- [Task directions]:
Reproduce the part of the records that opens with the line containing "Given: Click N+ 멤버십 badge in 배송 row" and runs through the end of the records, leaving the pictures out of your answer.

--- Dataset rows ---

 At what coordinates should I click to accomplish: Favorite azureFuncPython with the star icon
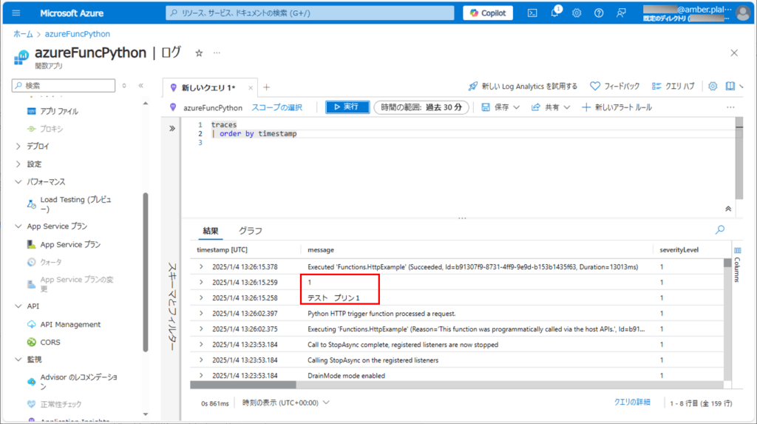tap(198, 53)
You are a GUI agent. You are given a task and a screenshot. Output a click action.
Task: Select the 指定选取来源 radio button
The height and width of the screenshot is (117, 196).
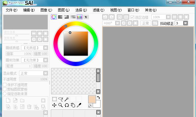pyautogui.click(x=4, y=93)
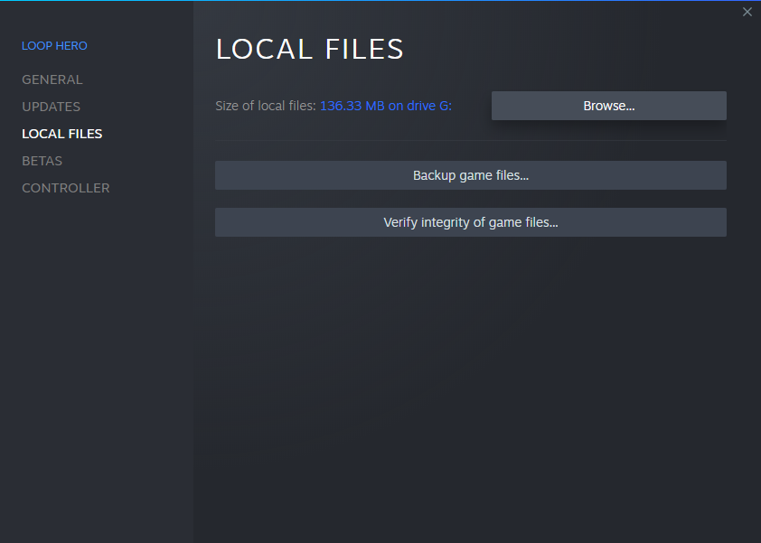The image size is (761, 543).
Task: Open the General settings tab
Action: tap(52, 80)
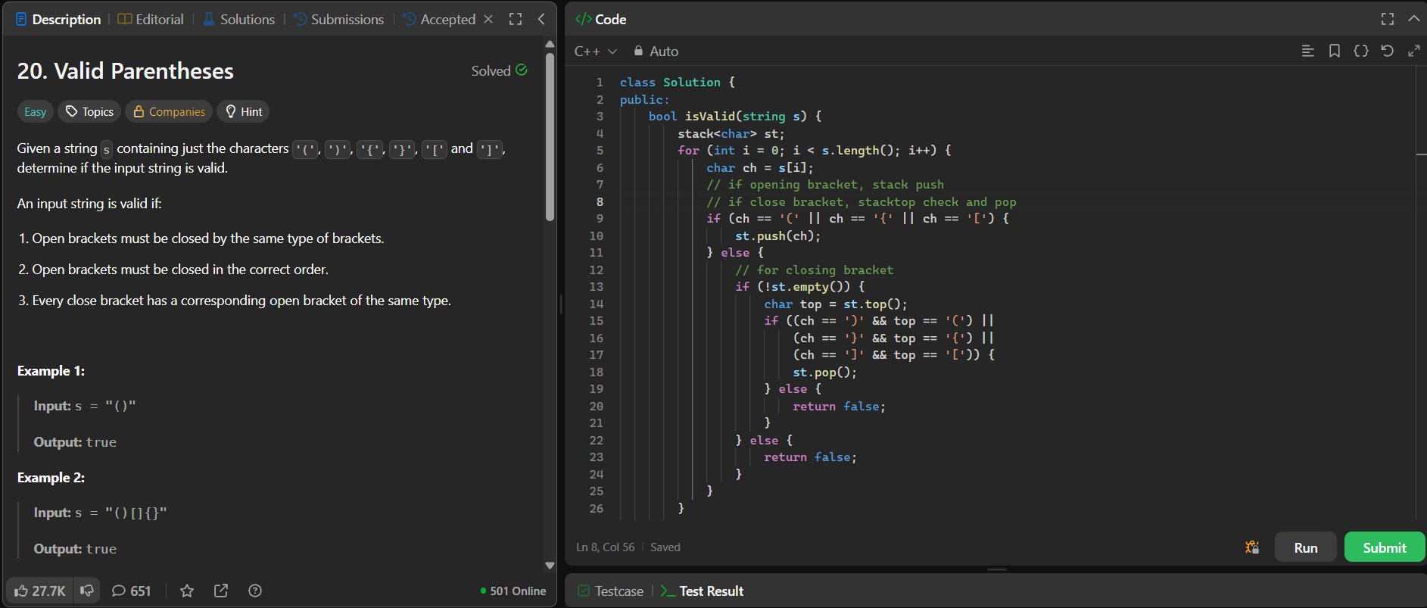Click the description panel vertical scrollbar
The height and width of the screenshot is (608, 1427).
click(x=550, y=136)
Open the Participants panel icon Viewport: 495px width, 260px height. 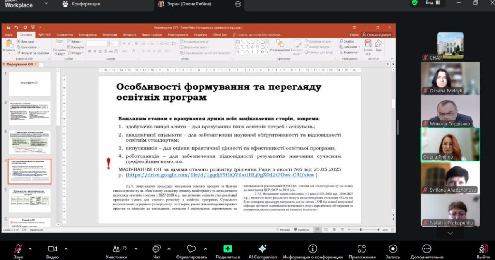click(116, 249)
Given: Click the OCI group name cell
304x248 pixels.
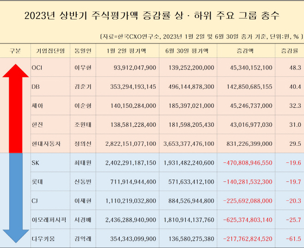Looking at the screenshot, I should click(x=50, y=68).
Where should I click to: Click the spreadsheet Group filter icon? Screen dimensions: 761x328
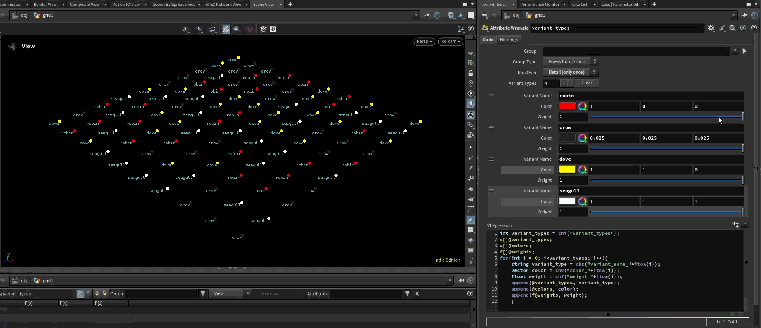click(x=203, y=293)
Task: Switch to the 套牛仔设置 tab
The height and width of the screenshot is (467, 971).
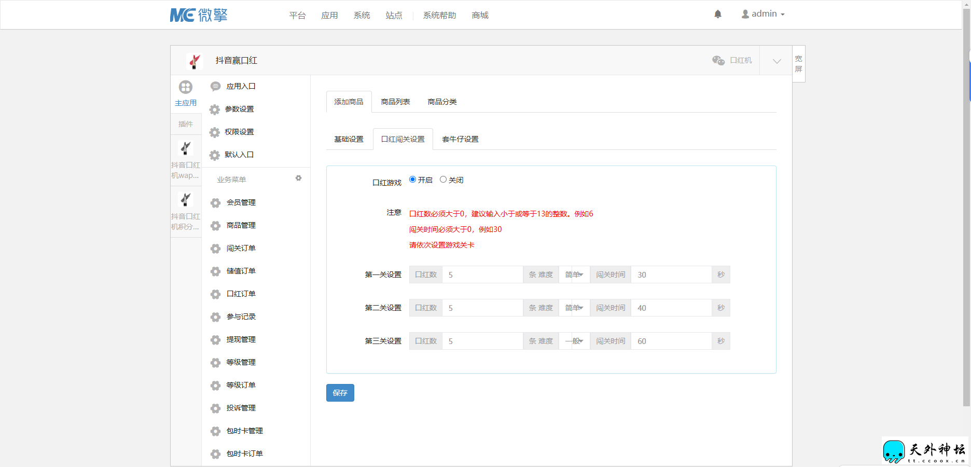Action: pyautogui.click(x=460, y=140)
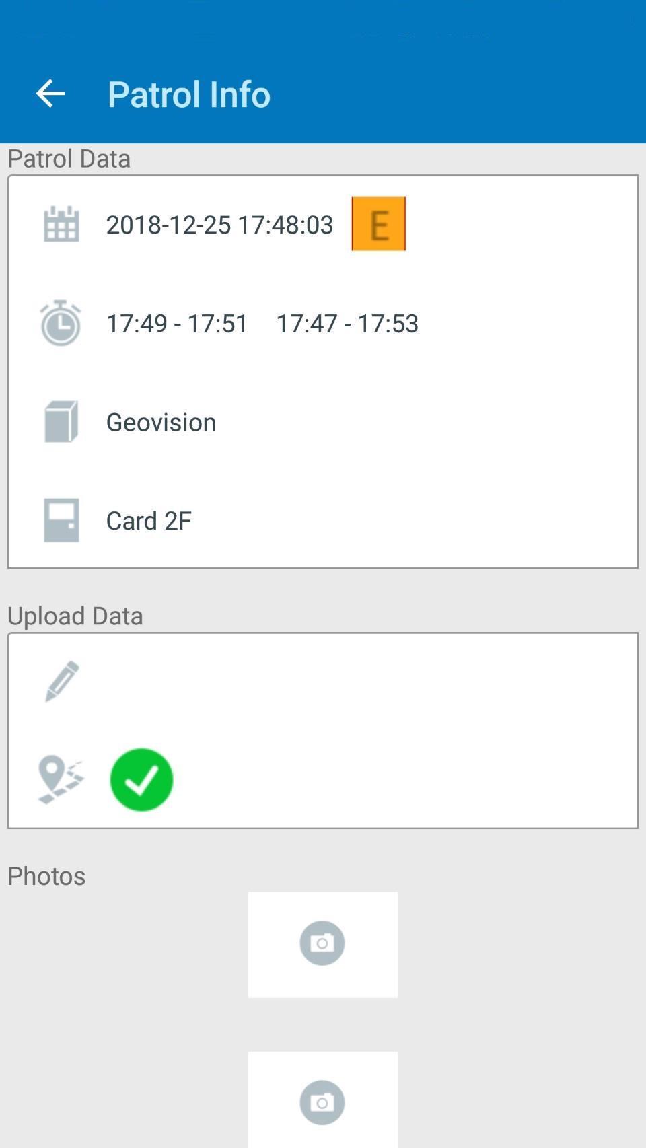Click the Geovision building icon
646x1148 pixels.
61,422
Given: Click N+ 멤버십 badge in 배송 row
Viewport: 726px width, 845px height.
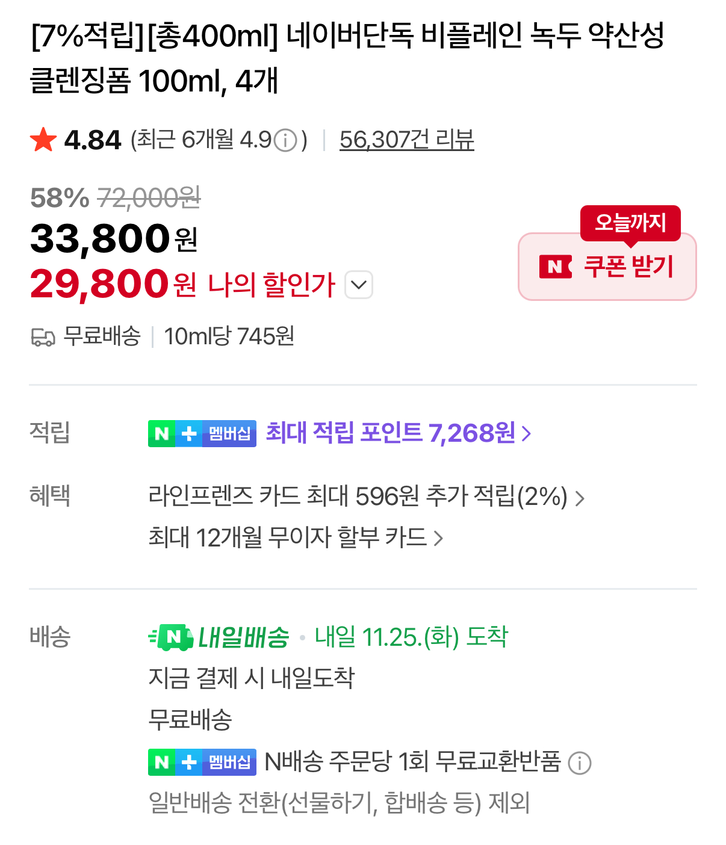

---

- [Output of the task]:
Given: Click N+ 멤버십 badge in 배송 row
Viewport: 726px width, 845px height.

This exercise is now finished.